The surprising thing about NY, LA, SF, Boston, and San Diego, which are generally the worst in terms of homebuilding and housing costs, is how unremarkable their inmigration stats are.
They are outliers in terms of having a lot of outmigration of poor residents. That’s it.
It seems qualitatively obvious that they are places that attract people who can earn high incomes, but as Mark W. noted above, this may be mostly a false signal.

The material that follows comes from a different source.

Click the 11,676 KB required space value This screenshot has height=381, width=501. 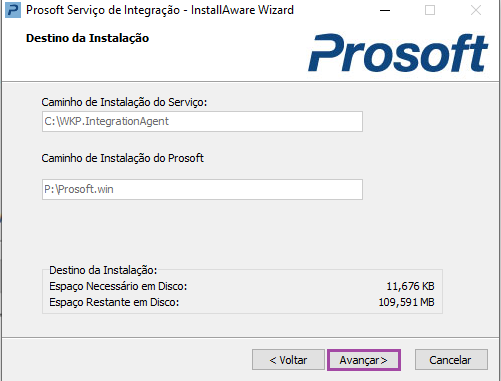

They aren’t expensive because of a lot of high income earners are moving there. It would be very unlikely for that to be the case, because, according to Census data, that just isn’t happening. They are expensive because supply of housing comes almost entirely from displacement of previous residents. That supply is highly inelastic. In other words, as you work your way through the existing population as more and more of them move away, the remaining families are families that personally choose to pay exorbitant amounts for housing in order not to be displaced.
The demand expressed by the not-yet-displaced drives the cost of housing in those cities more than the demand expressed by newcomers.
Here’s a very old blog post from when I was first looking into these things.
https://www.idiosyncraticwhisk.com/2018/01/housing-part-279-building-homes-helps.html
steve
Aug 10 2023 at 3:26pm
Yet another illustration of why rent control is a bad idea. (Note to self to rewatch Joe’s Apartment.)
Steve
Jim Glass
Aug 13 2023 at 6:47pm
Interesting, entertaining, and semi-relevant:
Home prices / disposable income in the US and around the world, and by other measures. — Patrick Boyle. Lots of interesting data and factoids…
California really is more expensive than the rest of the USA.
The average adult American lives 18 miles from his/her mother.
“Home affordability is much worse in Europe”, and for smaller homes.
“Subtract London and Britain becomes Mississippi.”